General and administrative expenses increased to $11.8 million
during the current quarter, compared to $11.1 million for the same
period last year. Our efficiency ratio (defined as general and
administrative expenses as percentage of net revenue) was 48.1
percent for the quarter ended June 30, 2006, as compared to 48.9
percent for the same period last year. Loan originations were
$238.7 million for the quarter ended June 30, 2006, compared to
$258.8 million for the same period last year. During the current
quarter, the Bank originated $168.0 million of commercial real
estate loans, $50.4 million of small balance multi-family real
estate loans, and $20.3 million of entertainment finance loans.
Loan originations for the same period last year consisted of $145.1
million of commercial real estate loans, $80.1 million of small
balance multi-family real estate loans, $31.6 million of
entertainment finance loans, and $2.0 million of franchise loans.
In addition, the Bank's wholesale loan operations acquired $122.9
million and $301.0 million of commercial and multi-family real
estate loans during the quarters ended June 30, 2006 and 2005,
respectively. Haligowski commented that: "I continue to be
encouraged by our loan production team's ability to maintain
production through market conditions that include increased
competition and economic uncertainty regarding monetary policies.
The contribution from our expansion offices continues to improve
and, for the first time since the inception of our national
expansion, the commercial real estate loan production from these
offices exceeded its production of multi-family loans." Net income
for the six months ended June 30, 2006 increased to $13.1 million
or $2.28 per diluted share, compared to $11.5 million or $1.90 per
diluted share for the same period last year. Net interest income
before provision for loan losses increased 6.9 percent to $46.9
million for the six months ended June 30, 2006, compared to $43.9
million for the same period last year. This increase was primarily
due to the growth in the average balance of our loan portfolio, and
variable rate loans repricing to higher current market interest
rates, partially offset by additional interest expense incurred due
to the growth in the average balance of interest bearing
liabilities, deposits repricing to higher current market interest
rates, and the addition of new borrowings at higher current market
interest rates. The provision for loan losses was $2.3 million for
the six months ended June 30, 2006 and 2005, respectively. These
provisions for loan losses were recorded to provide reserves
adequate to support known and inherent losses in our loan portfolio
and for specific reserves as of June 30, 2006 and 2005,
respectively. General and administrative expenses increased to
$23.9 million for the six months ended June 30, 2006, compared to
$22.3 million for the same period last year. The Company's
efficiency ratio was 49.5 percent for the six months ended June 30,
2006, compared to 50.3 percent for the same period last year.

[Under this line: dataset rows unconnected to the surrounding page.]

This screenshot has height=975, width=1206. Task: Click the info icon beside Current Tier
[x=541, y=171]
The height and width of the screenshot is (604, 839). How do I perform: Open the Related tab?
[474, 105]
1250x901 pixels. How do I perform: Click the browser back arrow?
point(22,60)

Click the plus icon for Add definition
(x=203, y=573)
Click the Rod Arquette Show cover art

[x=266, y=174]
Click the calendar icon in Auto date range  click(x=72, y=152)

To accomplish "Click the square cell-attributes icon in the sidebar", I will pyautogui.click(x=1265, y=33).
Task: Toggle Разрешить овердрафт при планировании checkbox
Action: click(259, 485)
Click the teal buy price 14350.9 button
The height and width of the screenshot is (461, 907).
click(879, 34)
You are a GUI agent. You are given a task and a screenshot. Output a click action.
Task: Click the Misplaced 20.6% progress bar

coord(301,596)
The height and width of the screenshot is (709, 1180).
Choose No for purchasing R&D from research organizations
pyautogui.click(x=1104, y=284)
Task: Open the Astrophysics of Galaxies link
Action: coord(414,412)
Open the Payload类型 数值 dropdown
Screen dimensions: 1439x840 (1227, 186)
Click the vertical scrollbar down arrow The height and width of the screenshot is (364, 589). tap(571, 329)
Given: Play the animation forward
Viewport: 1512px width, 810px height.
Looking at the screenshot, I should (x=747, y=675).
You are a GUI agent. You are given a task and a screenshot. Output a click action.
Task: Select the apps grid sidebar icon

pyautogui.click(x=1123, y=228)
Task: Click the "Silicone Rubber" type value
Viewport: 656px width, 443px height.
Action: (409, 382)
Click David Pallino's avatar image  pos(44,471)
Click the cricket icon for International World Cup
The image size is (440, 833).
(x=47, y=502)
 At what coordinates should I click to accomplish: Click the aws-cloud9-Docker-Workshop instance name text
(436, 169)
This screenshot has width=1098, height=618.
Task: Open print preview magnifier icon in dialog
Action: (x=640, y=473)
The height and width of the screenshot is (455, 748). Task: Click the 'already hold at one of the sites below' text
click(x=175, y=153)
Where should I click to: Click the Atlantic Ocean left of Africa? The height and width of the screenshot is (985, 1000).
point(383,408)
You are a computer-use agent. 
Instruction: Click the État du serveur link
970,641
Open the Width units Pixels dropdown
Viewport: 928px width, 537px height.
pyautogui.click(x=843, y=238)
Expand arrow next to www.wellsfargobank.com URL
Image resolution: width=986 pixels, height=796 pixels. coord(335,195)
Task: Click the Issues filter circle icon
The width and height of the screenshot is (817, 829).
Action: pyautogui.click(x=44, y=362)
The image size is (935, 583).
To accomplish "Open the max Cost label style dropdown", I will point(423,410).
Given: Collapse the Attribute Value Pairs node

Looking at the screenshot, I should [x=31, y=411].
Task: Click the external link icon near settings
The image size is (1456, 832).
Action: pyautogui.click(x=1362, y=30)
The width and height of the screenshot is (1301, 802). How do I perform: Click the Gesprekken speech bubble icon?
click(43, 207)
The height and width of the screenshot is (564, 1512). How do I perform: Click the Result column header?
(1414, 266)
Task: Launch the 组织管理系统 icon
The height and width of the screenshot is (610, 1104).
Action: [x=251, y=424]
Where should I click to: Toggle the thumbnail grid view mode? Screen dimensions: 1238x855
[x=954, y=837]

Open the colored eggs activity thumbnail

Loan
originations were $436.0 million for the six months ended June 30,
2006, compared to $385.1 million for the same period last year.
During the current six month period, the Bank originated $288.6
million of commercial real estate loans, $116.4 million of small
balance multi-family real estate loans, and $31.0 million of
entertainment finance loans. Loan originations for the same period
last year consisted of $186.3 million of commercial real estate
loans, $149.4 million of small balance multi-family real estate
loans, $47.0 million of entertainment finance loans, and $2.4
million of franchise loans. In addition, the Bank's wholesale loan
operations acquired $226.4 million and $493.2 million of commercial
and multi-family real estate loans during the six months ended June
30, 2006 and 2005, respectively. Total assets increased $151.0
million to $3.2 billion at June 30, 2006, compared to $3.1 billion
at December 31, 2005. The increase in total assets was primarily
due to a $112.1 million increase in our loan portfolio and a $50.4
million increase in cash and cash equivalents, partially offset by
a $16.4 million decline in investment securities held-to-maturity
and a $2.8 million increase in the allowance for loan losses.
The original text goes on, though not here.